それほどこの時のローズマリーの声は、うら若き少女のものとは思えないほど、地を這うように低かった。無論その声の低さが、彼女の怒りを表している。
「あと、何人なの?」
「…ごめん、ローズ。訊かれている意味がちょっと」
判らない、とは最後まで言わせなかった。
「あと何人、あんな不愉快な話や、嫌がらせをしてくる面倒臭い人がいるのかって訊いているのよ!」
レイドリックの視線が泳いだ。
あーとか、うーとか、彼にしてみれば随分と歯切れの悪い声を洩らして、横目でローズマリーの様子を伺いながらも、とても誤魔化せる状況ではないと察すると、実に躊躇いがちに、
「ええと………判らない、かな…?」
下手に出たように答える。
つい先程までの堂々とした彼の振る舞いからは、嘘のように低姿勢だ。きっとこんな姿を、ケビン達に目撃されたら、死ぬまで彼らの笑い話のネタにされるだろう。もっともそれも、彼らが傍観者だから出来ることだが。

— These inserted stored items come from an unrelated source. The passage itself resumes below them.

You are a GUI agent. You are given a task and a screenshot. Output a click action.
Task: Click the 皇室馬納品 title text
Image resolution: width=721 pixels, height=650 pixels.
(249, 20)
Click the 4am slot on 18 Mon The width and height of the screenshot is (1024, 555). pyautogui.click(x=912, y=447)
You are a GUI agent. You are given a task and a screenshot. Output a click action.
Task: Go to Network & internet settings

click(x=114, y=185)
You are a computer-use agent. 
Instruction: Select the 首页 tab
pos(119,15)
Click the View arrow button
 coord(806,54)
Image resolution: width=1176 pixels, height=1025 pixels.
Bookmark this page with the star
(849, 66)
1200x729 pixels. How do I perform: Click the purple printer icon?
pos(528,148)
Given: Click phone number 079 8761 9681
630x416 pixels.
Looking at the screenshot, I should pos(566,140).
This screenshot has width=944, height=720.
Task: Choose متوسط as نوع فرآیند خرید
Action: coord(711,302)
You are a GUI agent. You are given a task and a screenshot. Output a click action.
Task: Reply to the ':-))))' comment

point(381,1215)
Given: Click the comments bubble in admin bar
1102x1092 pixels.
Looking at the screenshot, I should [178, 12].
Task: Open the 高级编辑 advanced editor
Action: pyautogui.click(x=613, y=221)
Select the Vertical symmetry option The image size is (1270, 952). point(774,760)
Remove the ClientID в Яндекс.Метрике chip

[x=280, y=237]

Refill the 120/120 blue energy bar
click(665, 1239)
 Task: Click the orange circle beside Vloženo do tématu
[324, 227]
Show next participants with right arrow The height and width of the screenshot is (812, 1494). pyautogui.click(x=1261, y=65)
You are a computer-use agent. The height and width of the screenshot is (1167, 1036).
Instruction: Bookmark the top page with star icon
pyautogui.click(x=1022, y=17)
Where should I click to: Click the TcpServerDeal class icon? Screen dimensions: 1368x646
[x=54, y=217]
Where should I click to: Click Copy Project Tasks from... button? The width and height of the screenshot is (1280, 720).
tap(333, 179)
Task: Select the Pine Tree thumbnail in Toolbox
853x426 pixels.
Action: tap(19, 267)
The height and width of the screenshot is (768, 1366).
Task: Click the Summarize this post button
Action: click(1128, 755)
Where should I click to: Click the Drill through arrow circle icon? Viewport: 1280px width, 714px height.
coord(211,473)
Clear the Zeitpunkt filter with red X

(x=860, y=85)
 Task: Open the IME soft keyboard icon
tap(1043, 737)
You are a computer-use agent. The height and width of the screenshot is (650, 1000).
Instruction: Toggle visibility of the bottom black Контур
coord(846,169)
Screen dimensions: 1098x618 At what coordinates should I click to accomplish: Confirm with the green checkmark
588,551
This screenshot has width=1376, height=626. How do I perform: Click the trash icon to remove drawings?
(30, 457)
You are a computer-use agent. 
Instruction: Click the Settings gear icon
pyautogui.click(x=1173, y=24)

当然ローズマリーは当事者であるから、敵の人数さえ判らないと言うレイドリックの言葉を笑い飛ばすつもりはない。一体どれだけ多くの女性に愛想を振りまいているというのだ、この男は。
「本当にもう、レイドリックったら……」
口元にうっすらと笑みを浮かべても、目は笑っていない。そんなローズマリーの物騒な笑みから逃げることも出来ず、立ち尽くす彼へと両手を伸ばす。その手はまるで彼の頭を抱き寄せるように後頭部に触れ、頭を下げさせる。
さらりと朱金の髪を撫でるローズマリーの指先に、レイドリックが「おや?」とばかりに、引きつった口元を緩めた直後だった。
「あなたって人はもおおおおっ!!」
「いったたたたたたた!!!」
「渡り鳥だって目的地を決めて飛ぶのよ! 見境なしにあちこち愛想振りまいて飛んだりなんかしないわ、あなたのやっていることは鳥以下よ、以下!」
「ごめんごめんごめん、ほんっとごめん!! 約束の期間は絶対しないから、って言うか、婚約や結婚しても二度としないから!!」
「当たり前でしょ、ばっかじゃないの!?」
ひとしきり、両手の拳で作った手で、レイドリックのこめかみを力の限り、ぐりぐりとやったローズマリーが、ようやく満足したように手を離す。とたん、解放されたレイドリックが、彼女の手の届かない距離にまで後ろに後ずさりながら、じんじんと鈍い痛みを発する自分のこめかみを押さえて訴えた。
「ちょっと、どこの世界に両手拳固で、男のこめかみぐりぐり攻撃する令嬢がいるのさ!?」
「ここにいるわよなにか文句ある?」
間を置かない単調で素早い返答は、まだ彼女の怒りが完全に収まっていないことを教えるのか、苦情を言いかけたレイドリックはすぐに自分の言葉を改める。
「いえ、ありません済みません!」
ぴしっと元々良い背筋をさらに真っ直ぐに伸ばし、実に良い子のお返事が返って来た。
大きく葉を茂らせた庭木の向こうから、堪えきれずに吹き出す笑い声が聞こえて来たのは、その直後だ。